NEWS RELEASE                                   APRIL 2005

Water Niches Provide Attractive Investment

The world water industry has come to the attention of the investor community.  As a result, a number of public companies are trading at high multiples.

The McIlvaine Company in its continually updated, Water, Wastewater, and Filtration: World Markets, predicts that despite high present multiples, early growth for some of these companies will justify the price.  Those companies will be maximizing revenues in high growth niches which are industry, geographically and technology oriented.

Industry niches ranked in terms of growth potential:

  1. Desalination of seawater
  2. Water reuse
  3. Point-of-entry filtration
  4. Synthetic oil

Desalination costs are shrinking while treatment costs of surface water treatment are rising.  Therefore, desalination will increasingly become the more economic choice.

Investment in water reuse projects is slated to increase at more than 15 percent per year over the next decade.

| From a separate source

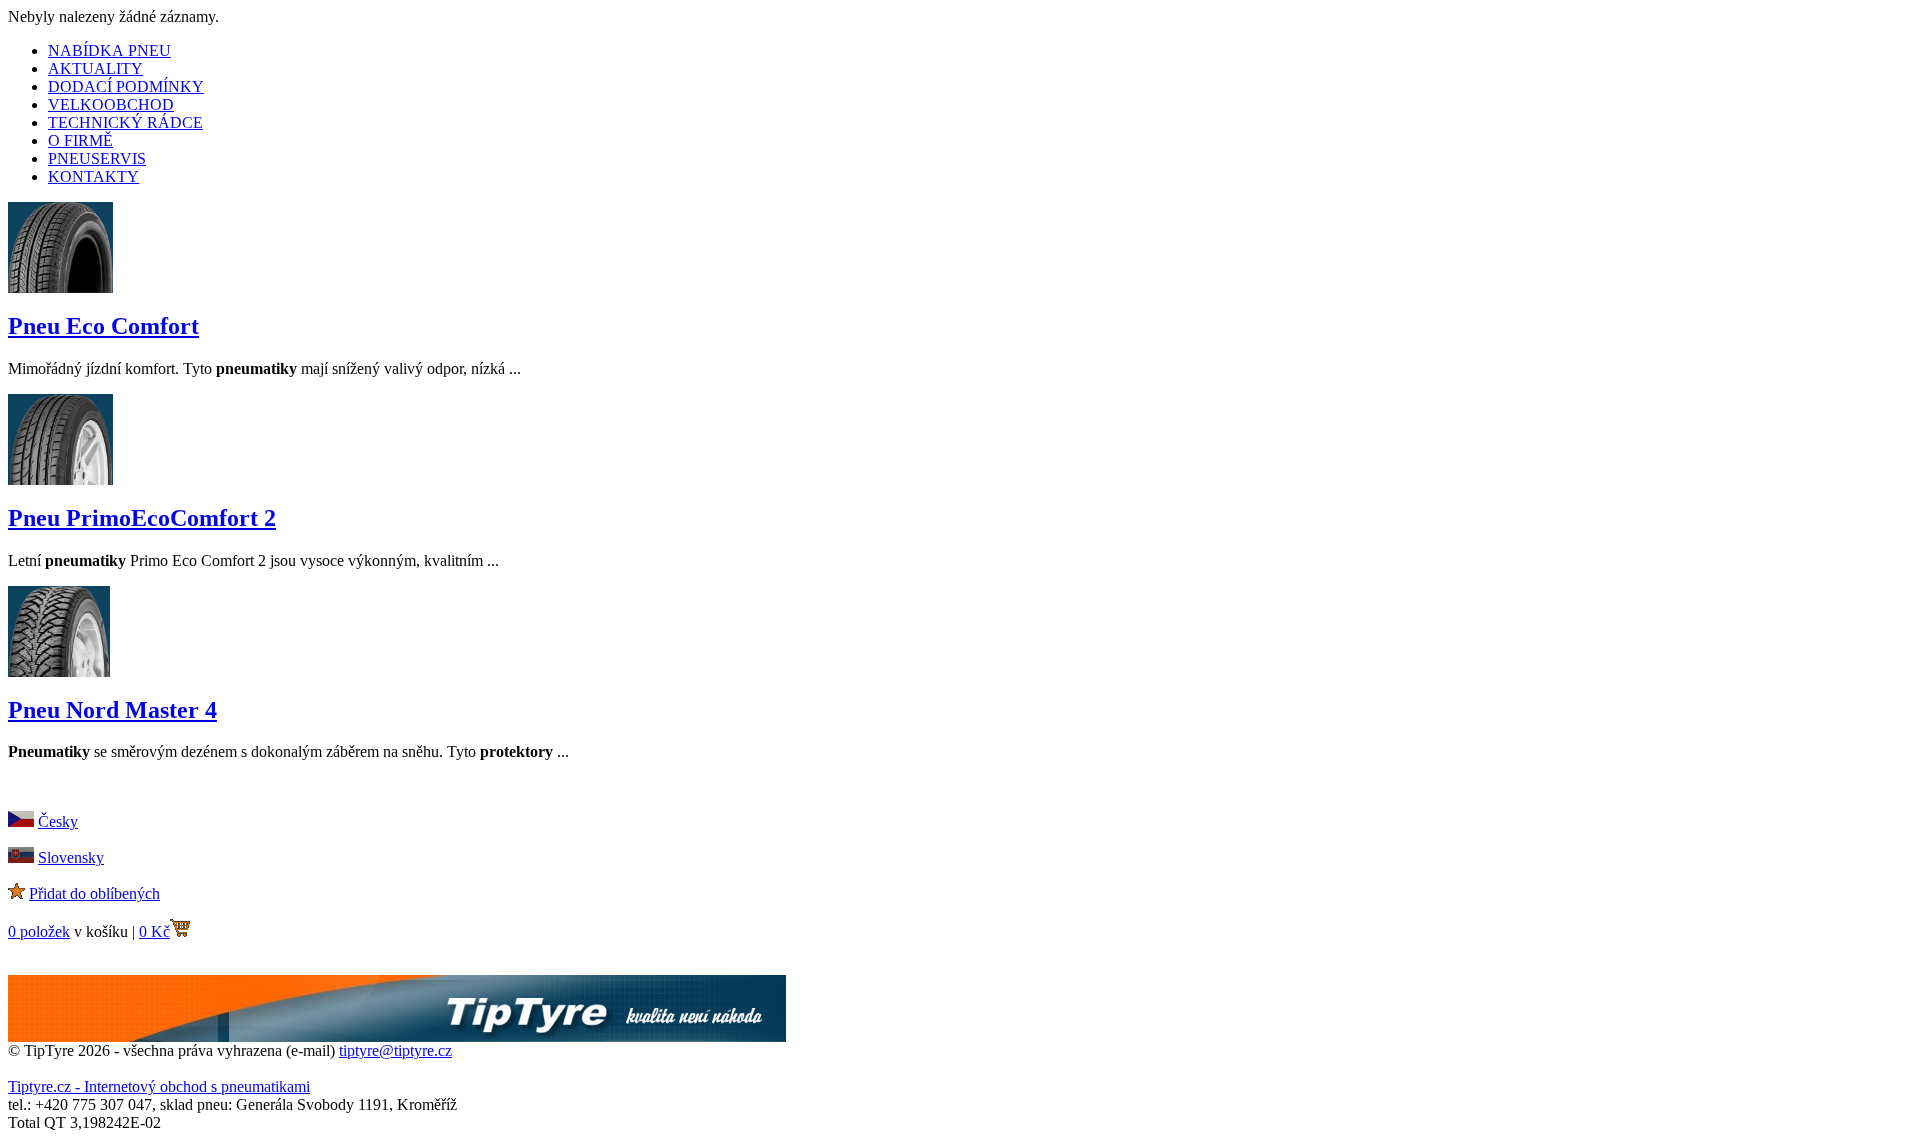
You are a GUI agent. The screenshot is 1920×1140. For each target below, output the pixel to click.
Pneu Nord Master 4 (112, 710)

Point-of-entry residential treatment provides homeland security benefits that central systems cannot achieve.  Furthermore, the concept has appeal to individuals willing to pay 1000 times as much for bottled water as municipal.

Filtration pumping and monitoring of coal liquids is a big long-term growth market.  Coal can be converted to oil at less than $35 per barrel.  The present price of oil will result in big investments in coal liquefaction.  Extraction of oil from tar sands is a big and growing business.  Extraction from shale is also a potential. Bio diesel fuels and ethanol are growth markets.  All these oil alternatives are big growth markets.

The geographical niche is Asia.  The water, wastewater and filtration market in Asia will grow at double-digit rates.  China will lead the way with annual growth rates close to 15 percent.

Several technologies promise higher than average growth rates.  Membrane separation including revenue osmosis, ultrafiltration, and microfiltration is an attractive niche due to both revenue growth potential and dynamic technology differentiation.

Monitoring of organics and biological agents is an expanding market driven by both general health and homeland security concerns.